A report tabled in the NSW Parliament last week revealed that public servants are taking almost 50 percent more sickies than workers in the private sector.
My first thought …
Aren’t most public servants already working from home?
Maybe that’s too harsh. But the figures invite cynicism.
NSW taxpayers paid for 9 days of sick leave for each public servant last year, costing $1.5bn.
We could build 10 new schools every year if our money wasn’t being quietly vaporised by coughs, colds and what appears to be a highly virulent strain of the Netflix flu.
Nine days of sick leave taken for every public servant … compared to six days for every private sector worker.
Germs are far more aggressive in government buildings. Or perhaps more imaginative.
Naturally, the bureaucratic response is that public servants are suffering burnout because there simply aren’t enough of them.
This would be more persuasive if we didn’t currently have more public servants than at any point in history.
It begs the question, how many public servants do we need?
And the answer, no matter how many we have, is always the same – just a couple more.
One can’t help but suspect that sick leave has quietly morphed into recreation leave, but with a different name.
Managers, of course, are powerless to question it. Because asking whether someone is genuinely ill would constitute “bullying”, and in the public sector, that’s worse than absenteeism itself.
But here’s what really stood out to me.
The report itself documented what it refered to as “elevated absenteeism” within the NSW public sector workforce.
Elevated absenteeism.
I have to say, that’s public-sector language at its finest.
Words designed - not to clarify reality - but to smother it with a damp, taxpayer-funded pillow.
No one pulls a sickie.
No one mysteriously develops a migraine every second Friday.
No, no. What we have is elevated absenteeism, as though the problem has been lifted gently heavenward by angels in sensible shoes.

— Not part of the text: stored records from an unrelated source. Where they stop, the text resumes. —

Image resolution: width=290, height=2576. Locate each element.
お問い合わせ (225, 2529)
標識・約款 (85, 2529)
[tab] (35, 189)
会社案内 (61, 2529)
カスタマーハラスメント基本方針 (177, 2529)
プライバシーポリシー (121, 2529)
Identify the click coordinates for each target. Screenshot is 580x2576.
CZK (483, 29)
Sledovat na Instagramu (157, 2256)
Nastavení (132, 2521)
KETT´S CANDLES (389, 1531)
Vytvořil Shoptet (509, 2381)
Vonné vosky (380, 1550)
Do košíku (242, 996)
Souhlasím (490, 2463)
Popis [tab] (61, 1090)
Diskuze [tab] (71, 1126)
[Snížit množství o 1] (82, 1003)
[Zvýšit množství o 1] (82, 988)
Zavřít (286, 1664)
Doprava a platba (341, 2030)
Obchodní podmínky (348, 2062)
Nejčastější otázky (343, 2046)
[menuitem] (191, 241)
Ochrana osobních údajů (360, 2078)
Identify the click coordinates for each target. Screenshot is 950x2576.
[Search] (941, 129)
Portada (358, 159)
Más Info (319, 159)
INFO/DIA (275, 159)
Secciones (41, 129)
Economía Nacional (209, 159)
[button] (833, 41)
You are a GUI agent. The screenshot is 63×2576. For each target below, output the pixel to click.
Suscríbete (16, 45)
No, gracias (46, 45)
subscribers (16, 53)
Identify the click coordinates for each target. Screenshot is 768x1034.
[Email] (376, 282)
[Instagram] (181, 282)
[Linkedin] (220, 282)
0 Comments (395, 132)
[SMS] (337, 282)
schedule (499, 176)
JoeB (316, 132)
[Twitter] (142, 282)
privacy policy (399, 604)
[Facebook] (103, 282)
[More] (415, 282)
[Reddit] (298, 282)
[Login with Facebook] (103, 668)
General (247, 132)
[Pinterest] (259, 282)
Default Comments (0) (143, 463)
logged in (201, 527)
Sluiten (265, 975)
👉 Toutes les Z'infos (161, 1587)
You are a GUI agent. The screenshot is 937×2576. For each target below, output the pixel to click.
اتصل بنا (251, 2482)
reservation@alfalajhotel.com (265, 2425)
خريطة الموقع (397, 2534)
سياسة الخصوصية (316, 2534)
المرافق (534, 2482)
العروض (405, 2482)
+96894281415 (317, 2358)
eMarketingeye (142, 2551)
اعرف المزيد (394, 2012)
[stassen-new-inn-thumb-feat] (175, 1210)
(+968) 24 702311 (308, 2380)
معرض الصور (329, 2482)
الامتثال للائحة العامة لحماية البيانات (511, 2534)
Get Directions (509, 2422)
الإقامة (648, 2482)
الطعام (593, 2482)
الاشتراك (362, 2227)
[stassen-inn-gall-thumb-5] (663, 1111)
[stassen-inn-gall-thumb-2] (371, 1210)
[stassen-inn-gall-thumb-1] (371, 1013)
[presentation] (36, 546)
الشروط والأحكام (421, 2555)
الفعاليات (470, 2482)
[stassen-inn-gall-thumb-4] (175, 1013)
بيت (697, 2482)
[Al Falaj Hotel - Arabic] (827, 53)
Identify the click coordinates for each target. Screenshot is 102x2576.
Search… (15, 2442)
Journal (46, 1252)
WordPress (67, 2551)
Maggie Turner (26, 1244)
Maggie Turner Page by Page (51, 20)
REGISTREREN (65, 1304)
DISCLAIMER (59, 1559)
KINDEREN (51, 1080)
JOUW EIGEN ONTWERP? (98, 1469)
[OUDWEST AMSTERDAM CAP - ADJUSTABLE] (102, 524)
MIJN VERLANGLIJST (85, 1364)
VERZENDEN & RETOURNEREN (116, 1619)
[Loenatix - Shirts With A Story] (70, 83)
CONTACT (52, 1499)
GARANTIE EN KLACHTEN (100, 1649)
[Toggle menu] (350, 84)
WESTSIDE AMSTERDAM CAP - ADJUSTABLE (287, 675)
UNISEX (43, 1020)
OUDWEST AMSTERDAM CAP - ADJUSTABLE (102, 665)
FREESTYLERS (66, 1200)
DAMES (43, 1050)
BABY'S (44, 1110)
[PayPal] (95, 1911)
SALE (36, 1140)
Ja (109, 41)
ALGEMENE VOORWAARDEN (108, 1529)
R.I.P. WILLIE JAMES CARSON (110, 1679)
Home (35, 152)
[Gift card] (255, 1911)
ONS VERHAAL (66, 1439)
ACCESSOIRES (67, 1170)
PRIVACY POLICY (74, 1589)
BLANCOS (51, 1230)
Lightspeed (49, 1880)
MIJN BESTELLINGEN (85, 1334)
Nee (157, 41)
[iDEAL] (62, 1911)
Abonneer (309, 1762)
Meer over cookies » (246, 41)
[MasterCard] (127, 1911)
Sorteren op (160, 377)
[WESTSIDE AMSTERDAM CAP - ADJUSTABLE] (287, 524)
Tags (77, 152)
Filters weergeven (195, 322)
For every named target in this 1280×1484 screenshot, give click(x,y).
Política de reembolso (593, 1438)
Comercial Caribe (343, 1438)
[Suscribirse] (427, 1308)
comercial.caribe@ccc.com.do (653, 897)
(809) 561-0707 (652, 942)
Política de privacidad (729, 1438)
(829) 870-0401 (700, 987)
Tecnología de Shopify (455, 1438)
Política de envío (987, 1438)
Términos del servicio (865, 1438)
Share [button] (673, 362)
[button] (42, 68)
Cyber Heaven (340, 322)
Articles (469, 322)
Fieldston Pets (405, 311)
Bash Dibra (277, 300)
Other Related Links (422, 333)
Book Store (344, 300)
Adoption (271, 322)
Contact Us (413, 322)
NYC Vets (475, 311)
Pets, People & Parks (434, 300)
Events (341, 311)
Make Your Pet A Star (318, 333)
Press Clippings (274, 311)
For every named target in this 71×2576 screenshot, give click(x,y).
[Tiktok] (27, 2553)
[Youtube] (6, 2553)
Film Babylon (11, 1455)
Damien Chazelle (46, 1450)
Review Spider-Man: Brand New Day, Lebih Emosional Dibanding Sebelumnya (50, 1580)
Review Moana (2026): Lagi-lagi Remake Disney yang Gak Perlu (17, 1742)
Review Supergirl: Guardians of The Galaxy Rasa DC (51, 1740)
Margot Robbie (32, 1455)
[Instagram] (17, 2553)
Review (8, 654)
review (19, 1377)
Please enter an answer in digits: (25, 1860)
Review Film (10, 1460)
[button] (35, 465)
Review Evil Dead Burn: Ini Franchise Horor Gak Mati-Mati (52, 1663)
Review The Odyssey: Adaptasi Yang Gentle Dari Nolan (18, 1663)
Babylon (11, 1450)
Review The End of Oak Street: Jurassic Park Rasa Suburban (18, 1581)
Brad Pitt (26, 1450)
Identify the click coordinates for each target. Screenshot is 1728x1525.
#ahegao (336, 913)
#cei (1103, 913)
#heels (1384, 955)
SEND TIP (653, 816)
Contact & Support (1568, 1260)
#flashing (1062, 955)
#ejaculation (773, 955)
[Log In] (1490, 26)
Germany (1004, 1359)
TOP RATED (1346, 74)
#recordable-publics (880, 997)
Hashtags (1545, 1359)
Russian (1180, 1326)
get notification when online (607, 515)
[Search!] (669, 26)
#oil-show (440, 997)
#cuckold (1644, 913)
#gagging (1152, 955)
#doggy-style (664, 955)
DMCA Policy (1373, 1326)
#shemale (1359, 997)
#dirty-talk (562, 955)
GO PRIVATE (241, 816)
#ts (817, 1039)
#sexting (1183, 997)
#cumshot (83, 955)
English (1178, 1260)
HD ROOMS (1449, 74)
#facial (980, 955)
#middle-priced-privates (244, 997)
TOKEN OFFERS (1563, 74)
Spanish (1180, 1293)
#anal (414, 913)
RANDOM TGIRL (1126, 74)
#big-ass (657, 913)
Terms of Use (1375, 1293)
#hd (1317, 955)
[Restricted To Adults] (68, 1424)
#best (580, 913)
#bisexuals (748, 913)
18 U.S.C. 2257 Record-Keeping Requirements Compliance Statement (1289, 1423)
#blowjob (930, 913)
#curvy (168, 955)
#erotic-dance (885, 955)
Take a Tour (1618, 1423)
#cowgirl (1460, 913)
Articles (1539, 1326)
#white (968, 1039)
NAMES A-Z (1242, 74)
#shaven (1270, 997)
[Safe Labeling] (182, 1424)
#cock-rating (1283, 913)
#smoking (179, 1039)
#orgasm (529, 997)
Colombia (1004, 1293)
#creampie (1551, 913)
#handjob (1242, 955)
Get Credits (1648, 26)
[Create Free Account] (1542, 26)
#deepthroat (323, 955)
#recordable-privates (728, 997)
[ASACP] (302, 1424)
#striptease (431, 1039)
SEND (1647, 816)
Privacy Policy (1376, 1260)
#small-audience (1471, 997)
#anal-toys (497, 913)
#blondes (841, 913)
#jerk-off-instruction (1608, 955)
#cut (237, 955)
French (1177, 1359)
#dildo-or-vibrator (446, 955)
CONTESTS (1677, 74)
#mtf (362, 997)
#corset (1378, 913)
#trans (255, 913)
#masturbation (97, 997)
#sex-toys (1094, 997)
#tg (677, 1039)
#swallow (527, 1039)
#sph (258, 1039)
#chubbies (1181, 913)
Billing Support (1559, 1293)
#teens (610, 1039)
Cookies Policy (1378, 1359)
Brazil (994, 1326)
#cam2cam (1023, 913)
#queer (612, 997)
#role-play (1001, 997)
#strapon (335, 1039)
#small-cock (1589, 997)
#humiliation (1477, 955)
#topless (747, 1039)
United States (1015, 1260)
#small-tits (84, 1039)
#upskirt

Elevated absenteeism. In other words, public servants are sick a lot.
Why not just say that?
Well, plain speak assigns responsibility.
And responsibility is the one thing the bureaucracy is certainly allergic to.
“Staff aren’t turning up to work” implies someone might have to do something about it.
“Elevated absenteeism” sounds like a weather event. What can you do???
This is the same linguistic magic that turns budget blowouts into “fiscal challenges”, and failure into “lessons learned.”
It’s a language where nothing ever goes wrong - it merely underperforms expectations.
The public service speaks this way because it exists in a world where words are insulation.
If you wrap reality in enough syllables, it can’t hurt you. Or your career.


Look on the bright side. The fewer hours they work the less damage they do.
During my working life I could never take sick leave without some self-consciousness, no matter how ill I was. I never used up the allocated days.
If I was still working, I suspect I would "work from home" for at least part of the day, on the days I felt too ill to go to work. I notice next gen family or friends have not the slightest embarrassment about taking a sickie for recreation, or a rest after a heavy weekend.
So this is all really about work ethic...sickness has very little to do with it.